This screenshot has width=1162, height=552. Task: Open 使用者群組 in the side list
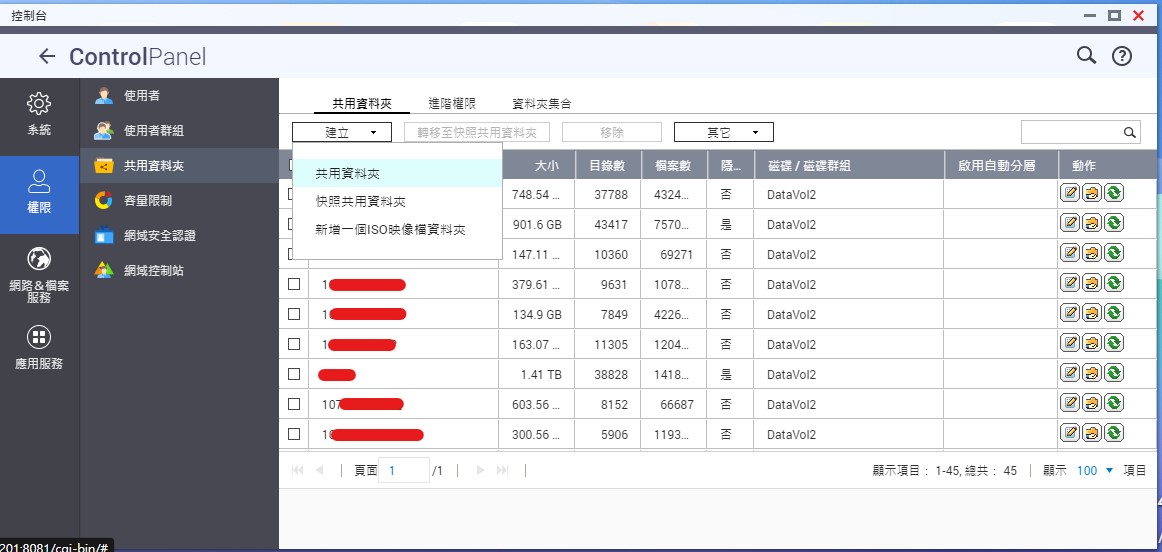(x=153, y=130)
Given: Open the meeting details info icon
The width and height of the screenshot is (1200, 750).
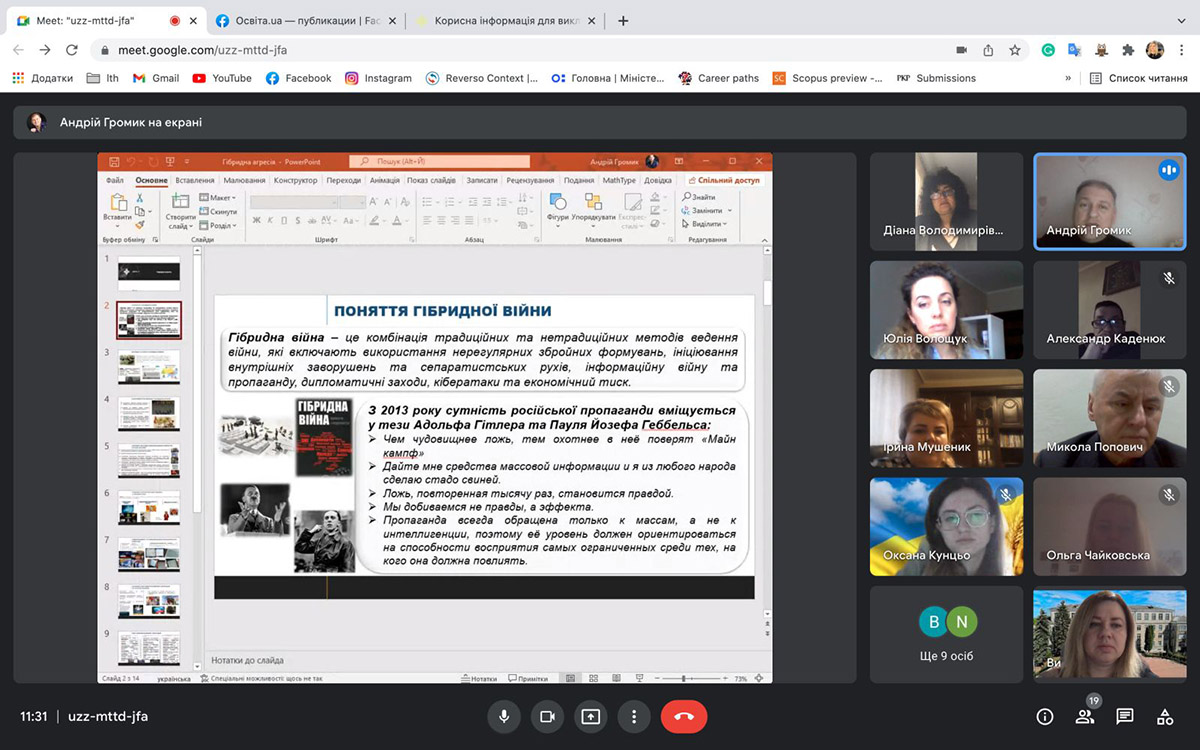Looking at the screenshot, I should (x=1045, y=716).
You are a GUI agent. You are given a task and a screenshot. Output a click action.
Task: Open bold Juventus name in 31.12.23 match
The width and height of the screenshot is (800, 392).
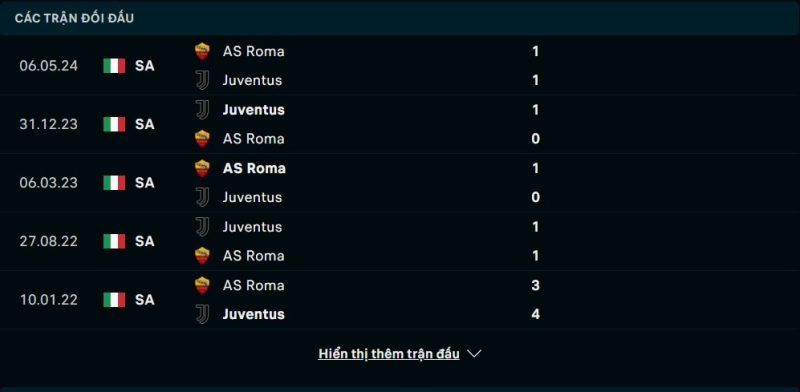(x=254, y=110)
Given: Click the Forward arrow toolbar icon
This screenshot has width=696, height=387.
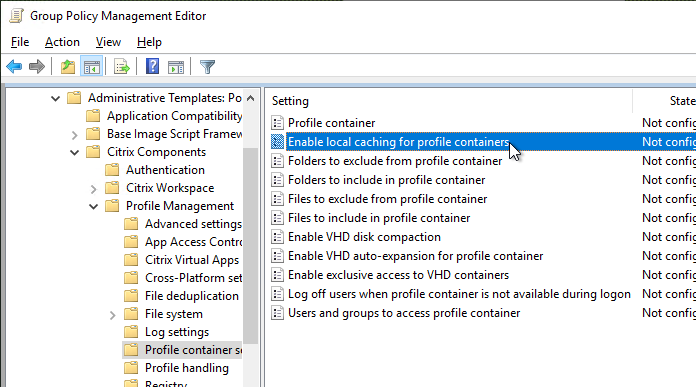Looking at the screenshot, I should pyautogui.click(x=37, y=67).
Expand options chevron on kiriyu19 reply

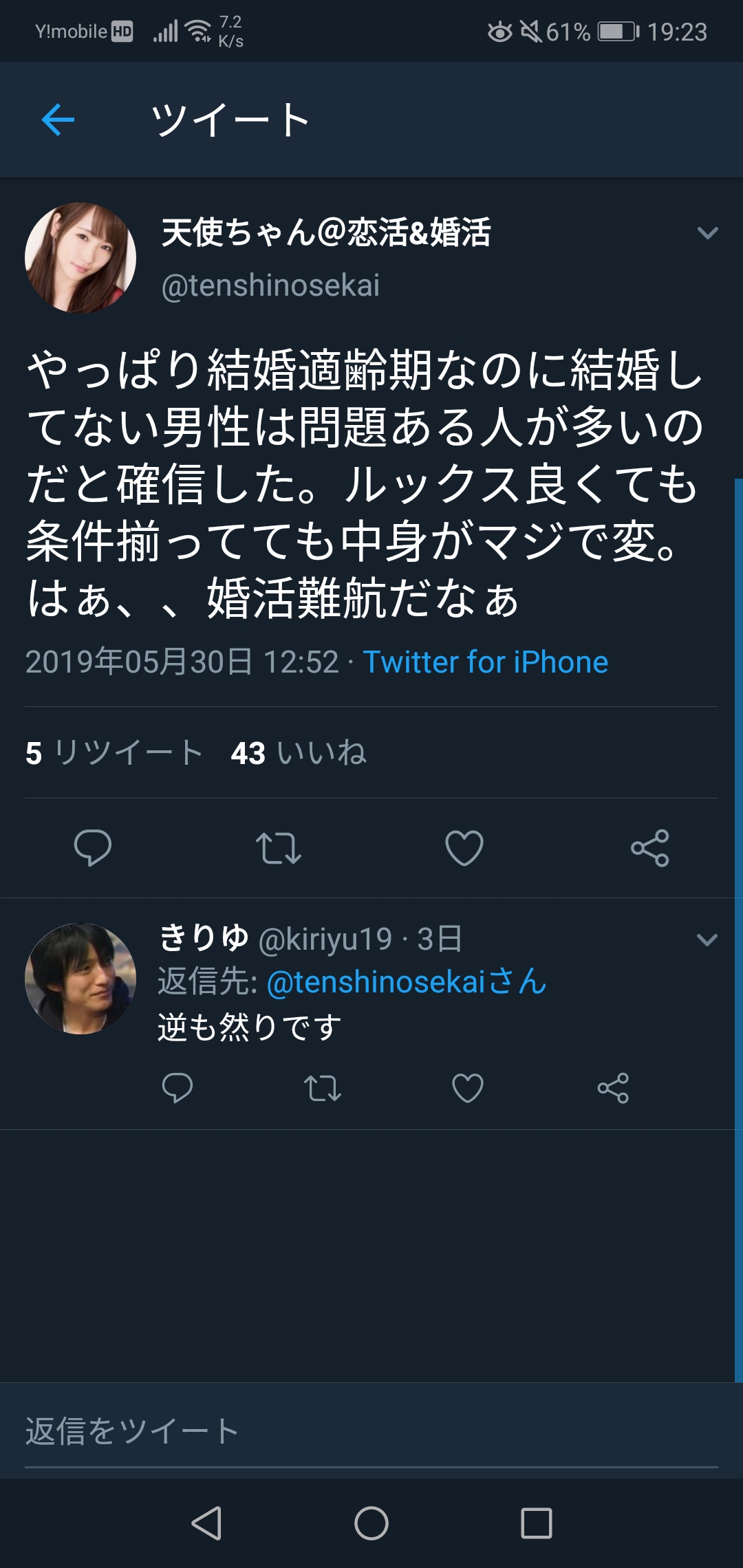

+++

• What is needed
Repeat the line that contains "The width and height of the screenshot is (1200, 750)." and each line after it, through the last line of the listing, exactly and alone; pictures stay out of the repeat.

• Result below
The width and height of the screenshot is (1200, 750).
Looking at the screenshot, I should (x=1045, y=716).
You are a GUI agent. You are given a task and a screenshot. Output a click action.
Task: Open bold Juventus name in 31.12.23 match
The width and height of the screenshot is (800, 392).
(x=254, y=110)
Given: Click the Forward arrow toolbar icon
This screenshot has width=696, height=387.
Looking at the screenshot, I should pyautogui.click(x=37, y=67).
Expand options chevron on kiriyu19 reply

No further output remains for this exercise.